Ordering Alicia to stay in the car, Brown checks in with a confidential informant.  Impatiently, our naive heroine enters the factory and witnesses a dispute between Malone and a black drug dealer that turns into cold-blooded murder.  Malone and his accomplices are just as flabbergasted by her sudden appearance.  Since she is wearing a body cam, Alicia has recorded video of the murder.

One of Malone’s dirty cops wastes no time pumping Alicia full of lead.  The hail of bullets catapults her backwards, and the impact propels her body through rotten floorboards so she plunges from the second floor into a pile of debris.

Alicia’s body armor protects against the bullets, but she loses her pistol.  Frantically, she escapes while Malone and company search for her.  Malone wastes no time framing Alicia for the murder of the drug dealer and then telling the kingpin drug dealer, Darius (Mike Colter of Netflix’s “Luke Cage”), that she shot his nephew!

Most of this synopsis occurs in the “Black and Blue” trailers.  Alicia becomes the object of a widespread manhunt to retrieve her body cam and permanently silence her.  Desperate, alone, and wounded, our beleaguered heroine contemplates few available options.

Comparably, Alicia’s plight recalls Ethan Hawke’s dilemma with Denzel Washington’s dirty cop in “Training Day,” but Alicia isn’t as fortuitous as Ethan Hawke’s character.  She finds herself trapped between a rock and a hard place.  Nobody wants to help her, until Milo ‘Mouse’ Jackson, (Tyrese Gibson of “Four Brothers”) reluctantly steps up.

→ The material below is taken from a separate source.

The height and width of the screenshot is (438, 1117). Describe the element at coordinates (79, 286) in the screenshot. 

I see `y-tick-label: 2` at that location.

As a wary, low-key kind of guy, Tyrese Gibson gives a surprising but rewarding performance.  Meantime, the villainous Malone has done a painstaking job of convincing everybody, including a doubtful Captain Regina Hackett (Deneen Tyler of “Logan Lucky”), that Alicia is homicidal.   A tense, fingernail-gnawing thriller, “Black and Blue” resorts to outlandish antics before its volatile finale.